脳の細胞の不均質性からプライマリミクログリアを分離すると、生理学的および病理学的条件の両方で彼らの役割を調査することが不可欠である。このプロトコルは、機械的な分離と高収率かつ高純度を提供する混合細胞培養技術、実行可能な主なミクログリア細胞について説明します。 in vitroで研究と下流のアプリケーションに最適です。

要約

ミクログリアは、哺乳類の脳における全細胞集団の約12%を占めています。ニューロンやアストロサイトが神経系の主要な細胞型であると考えられていますが、ミクログリアは、組織内のデブリや病原体を監視し、食作用を通じて実質内の恒常性を維持することで、正常な脳生理において重要な役割を果たしています1,2。ミクログリアは、神経変性疾患、外傷性脳損傷、神経系の感染症を含む、多くの損傷および疾患条件下で活性化されます3。これらの活性化条件下で、ミクログリアは食作用を亢進させ、形態的および増殖的な変化を起こし、活性酸素種および活性窒素種、炎症性ケモカインおよびサイトカインを能動的に分泌して、しばしばパラクリンまたはオートクリンループを活性化させます4-6。このようなミクログリアの反応は神経疾患の病態形成に寄与するため、ミクログリアに焦点を当てた研究が求められています。

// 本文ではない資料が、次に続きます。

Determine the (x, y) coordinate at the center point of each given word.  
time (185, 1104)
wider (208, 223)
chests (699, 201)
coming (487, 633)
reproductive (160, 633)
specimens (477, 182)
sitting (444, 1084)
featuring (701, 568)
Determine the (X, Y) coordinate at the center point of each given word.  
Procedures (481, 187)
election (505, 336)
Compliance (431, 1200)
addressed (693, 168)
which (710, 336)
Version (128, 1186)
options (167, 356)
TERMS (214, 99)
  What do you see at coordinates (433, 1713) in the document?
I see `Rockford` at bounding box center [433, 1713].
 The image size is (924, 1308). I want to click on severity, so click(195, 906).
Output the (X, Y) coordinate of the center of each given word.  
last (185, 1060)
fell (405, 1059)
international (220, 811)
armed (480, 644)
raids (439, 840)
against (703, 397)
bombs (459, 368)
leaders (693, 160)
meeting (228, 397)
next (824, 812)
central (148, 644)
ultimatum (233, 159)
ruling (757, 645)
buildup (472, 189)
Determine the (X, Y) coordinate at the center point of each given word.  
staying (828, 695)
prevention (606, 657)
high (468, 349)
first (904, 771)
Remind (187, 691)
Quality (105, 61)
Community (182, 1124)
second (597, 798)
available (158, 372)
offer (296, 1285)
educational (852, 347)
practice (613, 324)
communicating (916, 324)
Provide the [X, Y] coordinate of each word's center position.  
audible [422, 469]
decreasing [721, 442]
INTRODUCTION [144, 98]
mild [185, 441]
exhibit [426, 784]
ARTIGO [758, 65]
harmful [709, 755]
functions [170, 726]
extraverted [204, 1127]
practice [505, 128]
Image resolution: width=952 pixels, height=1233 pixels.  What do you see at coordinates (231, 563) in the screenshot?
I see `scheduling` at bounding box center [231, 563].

脳の細胞異質性のため、in vivo実験において高純度で十分な量のミクログリア試料を得ることは技術的に困難です。ミクログリアの神経保護機能および神経毒性機能に関する現在の研究では、研究に十分な収量で、純粋かつ健全なミクログリアを一貫して生成するための日常的な技術的手法が求められています。本テキストおよびビデオでは、さまざまなダウンストリームアプリケーションに向けて、混合グリア培養物から純粋な一次ミクログリアを単離するプロトコルを紹介します。簡潔に述べると、本手法では、新生ラット幼仔の解離脳組織を用いて混合グリア細胞培養物を調製します。混合グリア培養物がコンフルエントに達した後、短時間の振盪によって培養物から一次ミクログリアを機械的に単離します。その後、単離されたミクログリアを高純度で播種し、実験研究に使用します。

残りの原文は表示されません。